--- Records for this exercise Enclosed Below ---

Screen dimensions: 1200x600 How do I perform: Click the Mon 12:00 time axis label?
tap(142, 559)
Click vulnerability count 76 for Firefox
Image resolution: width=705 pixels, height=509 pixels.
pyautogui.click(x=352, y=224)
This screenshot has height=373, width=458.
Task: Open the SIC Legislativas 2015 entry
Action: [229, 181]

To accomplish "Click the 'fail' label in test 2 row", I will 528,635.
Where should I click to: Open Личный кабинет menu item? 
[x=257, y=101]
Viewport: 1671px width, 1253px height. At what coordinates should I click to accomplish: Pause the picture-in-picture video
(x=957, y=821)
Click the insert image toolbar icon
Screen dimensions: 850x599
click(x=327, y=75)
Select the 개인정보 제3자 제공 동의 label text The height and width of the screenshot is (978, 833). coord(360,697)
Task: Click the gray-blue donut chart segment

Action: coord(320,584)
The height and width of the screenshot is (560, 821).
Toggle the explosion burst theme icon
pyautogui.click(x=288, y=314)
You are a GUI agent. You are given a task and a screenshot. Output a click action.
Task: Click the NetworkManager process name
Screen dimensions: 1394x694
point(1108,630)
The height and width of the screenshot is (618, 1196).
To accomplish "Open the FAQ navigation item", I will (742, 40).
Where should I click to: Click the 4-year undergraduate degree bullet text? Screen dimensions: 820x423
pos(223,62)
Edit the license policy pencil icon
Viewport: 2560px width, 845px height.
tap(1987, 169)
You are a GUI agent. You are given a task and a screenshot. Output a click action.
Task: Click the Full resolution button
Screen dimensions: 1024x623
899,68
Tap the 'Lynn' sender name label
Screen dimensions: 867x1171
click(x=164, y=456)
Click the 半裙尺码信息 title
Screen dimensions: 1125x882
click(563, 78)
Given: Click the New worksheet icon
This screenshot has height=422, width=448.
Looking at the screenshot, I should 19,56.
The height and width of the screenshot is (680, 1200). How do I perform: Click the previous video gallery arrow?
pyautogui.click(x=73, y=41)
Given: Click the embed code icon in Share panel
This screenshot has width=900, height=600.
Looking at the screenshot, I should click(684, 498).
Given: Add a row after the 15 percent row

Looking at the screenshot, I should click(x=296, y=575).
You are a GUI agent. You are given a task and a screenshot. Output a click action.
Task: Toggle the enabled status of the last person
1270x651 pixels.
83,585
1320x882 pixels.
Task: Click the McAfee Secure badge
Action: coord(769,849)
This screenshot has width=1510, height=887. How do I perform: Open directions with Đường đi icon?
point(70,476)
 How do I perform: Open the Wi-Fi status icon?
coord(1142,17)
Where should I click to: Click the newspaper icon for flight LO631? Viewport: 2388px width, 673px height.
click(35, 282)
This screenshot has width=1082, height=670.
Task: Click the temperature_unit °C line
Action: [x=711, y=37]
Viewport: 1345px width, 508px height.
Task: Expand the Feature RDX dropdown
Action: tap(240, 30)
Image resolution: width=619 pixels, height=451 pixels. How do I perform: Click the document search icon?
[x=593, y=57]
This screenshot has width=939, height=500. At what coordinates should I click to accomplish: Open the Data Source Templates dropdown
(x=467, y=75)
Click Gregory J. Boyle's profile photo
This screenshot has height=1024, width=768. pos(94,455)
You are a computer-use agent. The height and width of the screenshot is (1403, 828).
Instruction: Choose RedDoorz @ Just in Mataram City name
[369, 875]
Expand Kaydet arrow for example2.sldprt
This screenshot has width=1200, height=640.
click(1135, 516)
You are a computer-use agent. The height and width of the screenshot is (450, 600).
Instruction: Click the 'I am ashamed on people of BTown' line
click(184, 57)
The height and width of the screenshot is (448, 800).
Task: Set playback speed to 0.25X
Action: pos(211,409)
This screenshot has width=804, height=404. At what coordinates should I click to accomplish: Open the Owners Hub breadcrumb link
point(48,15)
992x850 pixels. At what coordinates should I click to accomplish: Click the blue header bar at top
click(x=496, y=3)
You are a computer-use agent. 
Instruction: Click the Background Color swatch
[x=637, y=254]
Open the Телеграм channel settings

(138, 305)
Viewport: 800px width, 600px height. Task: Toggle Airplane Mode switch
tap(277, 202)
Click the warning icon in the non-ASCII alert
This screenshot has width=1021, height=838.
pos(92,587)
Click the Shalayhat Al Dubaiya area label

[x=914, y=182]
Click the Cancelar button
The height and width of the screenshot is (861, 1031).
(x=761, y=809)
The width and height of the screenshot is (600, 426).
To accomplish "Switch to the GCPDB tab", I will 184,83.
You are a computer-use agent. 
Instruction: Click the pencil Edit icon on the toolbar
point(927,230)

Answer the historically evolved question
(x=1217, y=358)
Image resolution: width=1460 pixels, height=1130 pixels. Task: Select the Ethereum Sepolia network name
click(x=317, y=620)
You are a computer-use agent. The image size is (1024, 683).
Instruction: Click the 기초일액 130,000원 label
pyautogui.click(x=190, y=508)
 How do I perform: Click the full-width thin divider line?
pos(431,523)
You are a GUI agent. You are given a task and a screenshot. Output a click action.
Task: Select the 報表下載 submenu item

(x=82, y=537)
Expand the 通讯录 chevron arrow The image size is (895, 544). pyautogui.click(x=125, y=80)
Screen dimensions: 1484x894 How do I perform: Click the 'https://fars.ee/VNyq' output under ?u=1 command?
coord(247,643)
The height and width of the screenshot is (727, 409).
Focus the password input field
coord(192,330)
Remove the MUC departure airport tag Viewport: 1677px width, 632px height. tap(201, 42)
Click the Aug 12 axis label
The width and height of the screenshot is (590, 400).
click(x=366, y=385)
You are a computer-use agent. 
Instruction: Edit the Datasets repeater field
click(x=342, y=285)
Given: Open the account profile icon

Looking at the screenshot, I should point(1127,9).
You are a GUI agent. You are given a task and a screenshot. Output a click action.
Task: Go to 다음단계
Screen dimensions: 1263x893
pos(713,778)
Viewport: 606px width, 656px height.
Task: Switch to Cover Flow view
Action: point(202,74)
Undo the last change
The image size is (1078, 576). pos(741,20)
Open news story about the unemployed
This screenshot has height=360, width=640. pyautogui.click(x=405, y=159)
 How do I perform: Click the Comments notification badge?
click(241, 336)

--- End of Enclosed Records for this exercise ---

§ **Assignment**
Produce the material again exactly as it is shown above.

§ **Written answer**
Screen dimensions: 1200x600 How do I perform: Click the Mon 12:00 time axis label?
tap(142, 559)
Click vulnerability count 76 for Firefox
Image resolution: width=705 pixels, height=509 pixels.
pyautogui.click(x=352, y=224)
This screenshot has height=373, width=458.
Task: Open the SIC Legislativas 2015 entry
Action: [229, 181]

To accomplish "Click the 'fail' label in test 2 row", I will 528,635.
Where should I click to: Open Личный кабинет menu item? 
[x=257, y=101]
Viewport: 1671px width, 1253px height. At what coordinates should I click to accomplish: Pause the picture-in-picture video
(x=957, y=821)
Click the insert image toolbar icon
Screen dimensions: 850x599
click(x=327, y=75)
Select the 개인정보 제3자 제공 동의 label text The height and width of the screenshot is (978, 833). coord(360,697)
Task: Click the gray-blue donut chart segment

Action: coord(320,584)
The height and width of the screenshot is (560, 821).
Toggle the explosion burst theme icon
pyautogui.click(x=288, y=314)
You are a GUI agent. You are given a task and a screenshot. Output a click action.
Task: Click the NetworkManager process name
Screen dimensions: 1394x694
point(1108,630)
The height and width of the screenshot is (618, 1196).
To accomplish "Open the FAQ navigation item", I will (742, 40).
Where should I click to: Click the 4-year undergraduate degree bullet text? Screen dimensions: 820x423
pos(223,62)
Edit the license policy pencil icon
Viewport: 2560px width, 845px height.
tap(1987, 169)
You are a GUI agent. You are given a task and a screenshot. Output a click action.
Task: Click the Full resolution button
Screen dimensions: 1024x623
899,68
Tap the 'Lynn' sender name label
Screen dimensions: 867x1171
click(x=164, y=456)
Click the 半裙尺码信息 title
Screen dimensions: 1125x882
click(563, 78)
Given: Click the New worksheet icon
This screenshot has height=422, width=448.
Looking at the screenshot, I should 19,56.
The height and width of the screenshot is (680, 1200). How do I perform: Click the previous video gallery arrow?
pyautogui.click(x=73, y=41)
Given: Click the embed code icon in Share panel
This screenshot has width=900, height=600.
Looking at the screenshot, I should click(684, 498).
Given: Add a row after the 15 percent row

Looking at the screenshot, I should click(x=296, y=575).
You are a GUI agent. You are given a task and a screenshot. Output a click action.
Task: Toggle the enabled status of the last person
1270x651 pixels.
83,585
1320x882 pixels.
Task: Click the McAfee Secure badge
Action: coord(769,849)
This screenshot has width=1510, height=887. How do I perform: Open directions with Đường đi icon?
point(70,476)
 How do I perform: Open the Wi-Fi status icon?
coord(1142,17)
Where should I click to: Click the newspaper icon for flight LO631? Viewport: 2388px width, 673px height.
click(35, 282)
This screenshot has width=1082, height=670.
Task: Click the temperature_unit °C line
Action: [x=711, y=37]
Viewport: 1345px width, 508px height.
Task: Expand the Feature RDX dropdown
Action: tap(240, 30)
Image resolution: width=619 pixels, height=451 pixels. How do I perform: Click the document search icon?
[x=593, y=57]
This screenshot has width=939, height=500. At what coordinates should I click to accomplish: Open the Data Source Templates dropdown
(x=467, y=75)
Click Gregory J. Boyle's profile photo
This screenshot has height=1024, width=768. pos(94,455)
You are a computer-use agent. The height and width of the screenshot is (1403, 828).
Instruction: Choose RedDoorz @ Just in Mataram City name
[369, 875]
Expand Kaydet arrow for example2.sldprt
This screenshot has width=1200, height=640.
click(1135, 516)
You are a computer-use agent. The height and width of the screenshot is (450, 600).
Instruction: Click the 'I am ashamed on people of BTown' line
click(184, 57)
The height and width of the screenshot is (448, 800).
Task: Set playback speed to 0.25X
Action: pos(211,409)
This screenshot has width=804, height=404. At what coordinates should I click to accomplish: Open the Owners Hub breadcrumb link
point(48,15)
992x850 pixels. At what coordinates should I click to accomplish: Click the blue header bar at top
click(x=496, y=3)
You are a computer-use agent. 
Instruction: Click the Background Color swatch
[x=637, y=254]
Open the Телеграм channel settings

(138, 305)
Viewport: 800px width, 600px height. Task: Toggle Airplane Mode switch
tap(277, 202)
Click the warning icon in the non-ASCII alert
This screenshot has width=1021, height=838.
pos(92,587)
Click the Shalayhat Al Dubaiya area label

[x=914, y=182]
Click the Cancelar button
The height and width of the screenshot is (861, 1031).
(x=761, y=809)
The width and height of the screenshot is (600, 426).
To accomplish "Switch to the GCPDB tab", I will 184,83.
You are a computer-use agent. 
Instruction: Click the pencil Edit icon on the toolbar
point(927,230)

Answer the historically evolved question
(x=1217, y=358)
Image resolution: width=1460 pixels, height=1130 pixels. Task: Select the Ethereum Sepolia network name
click(x=317, y=620)
You are a computer-use agent. The image size is (1024, 683).
Instruction: Click the 기초일액 130,000원 label
pyautogui.click(x=190, y=508)
 How do I perform: Click the full-width thin divider line?
pos(431,523)
You are a GUI agent. You are given a task and a screenshot. Output a click action.
Task: Select the 報表下載 submenu item

(x=82, y=537)
Expand the 通讯录 chevron arrow The image size is (895, 544). pyautogui.click(x=125, y=80)
Screen dimensions: 1484x894 How do I perform: Click the 'https://fars.ee/VNyq' output under ?u=1 command?
coord(247,643)
The height and width of the screenshot is (727, 409).
Focus the password input field
coord(192,330)
Remove the MUC departure airport tag Viewport: 1677px width, 632px height. tap(201, 42)
Click the Aug 12 axis label
The width and height of the screenshot is (590, 400).
click(x=366, y=385)
You are a computer-use agent. 
Instruction: Edit the Datasets repeater field
click(x=342, y=285)
Given: Open the account profile icon

Looking at the screenshot, I should point(1127,9).
You are a GUI agent. You are given a task and a screenshot. Output a click action.
Task: Go to 다음단계
Screen dimensions: 1263x893
pos(713,778)
Viewport: 606px width, 656px height.
Task: Switch to Cover Flow view
Action: point(202,74)
Undo the last change
The image size is (1078, 576). pos(741,20)
Open news story about the unemployed
This screenshot has height=360, width=640. pyautogui.click(x=405, y=159)
 How do I perform: Click the Comments notification badge?
click(241, 336)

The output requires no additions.